(Dataset entries)
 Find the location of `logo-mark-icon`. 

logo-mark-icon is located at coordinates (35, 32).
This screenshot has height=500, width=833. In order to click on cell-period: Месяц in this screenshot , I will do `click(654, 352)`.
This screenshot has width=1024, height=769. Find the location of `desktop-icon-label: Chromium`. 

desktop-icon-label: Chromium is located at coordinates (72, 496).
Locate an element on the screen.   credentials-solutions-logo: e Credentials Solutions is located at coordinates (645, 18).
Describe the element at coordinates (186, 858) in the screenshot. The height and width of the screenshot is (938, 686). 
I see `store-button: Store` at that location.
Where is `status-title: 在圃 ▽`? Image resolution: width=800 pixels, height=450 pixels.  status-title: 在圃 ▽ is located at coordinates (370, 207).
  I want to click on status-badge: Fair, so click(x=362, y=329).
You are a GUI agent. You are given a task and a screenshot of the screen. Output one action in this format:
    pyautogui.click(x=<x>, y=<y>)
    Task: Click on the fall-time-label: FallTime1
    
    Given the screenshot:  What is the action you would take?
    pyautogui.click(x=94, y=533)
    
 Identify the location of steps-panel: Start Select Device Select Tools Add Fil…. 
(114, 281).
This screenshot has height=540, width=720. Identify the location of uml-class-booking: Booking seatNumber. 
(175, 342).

ACTION ITEM
Copy out all the entries above again, swapping "Identify" for "Determine" wherever it occurs and keeping everything else the same.

FINAL ANSWER
 Find the location of `logo-mark-icon`. 

logo-mark-icon is located at coordinates (35, 32).
This screenshot has height=500, width=833. In order to click on cell-period: Месяц in this screenshot , I will do `click(654, 352)`.
This screenshot has width=1024, height=769. Find the location of `desktop-icon-label: Chromium`. 

desktop-icon-label: Chromium is located at coordinates (72, 496).
Locate an element on the screen.   credentials-solutions-logo: e Credentials Solutions is located at coordinates (645, 18).
Describe the element at coordinates (186, 858) in the screenshot. The height and width of the screenshot is (938, 686). 
I see `store-button: Store` at that location.
Where is `status-title: 在圃 ▽`? Image resolution: width=800 pixels, height=450 pixels.  status-title: 在圃 ▽ is located at coordinates (370, 207).
  I want to click on status-badge: Fair, so click(x=362, y=329).
You are a GUI agent. You are given a task and a screenshot of the screen. Output one action in this format:
    pyautogui.click(x=<x>, y=<y>)
    Task: Click on the fall-time-label: FallTime1
    
    Given the screenshot:  What is the action you would take?
    pyautogui.click(x=94, y=533)
    
 Determine the location of steps-panel: Start Select Device Select Tools Add Fil…. 
(114, 281).
This screenshot has height=540, width=720. Determine the location of uml-class-booking: Booking seatNumber. 
(175, 342).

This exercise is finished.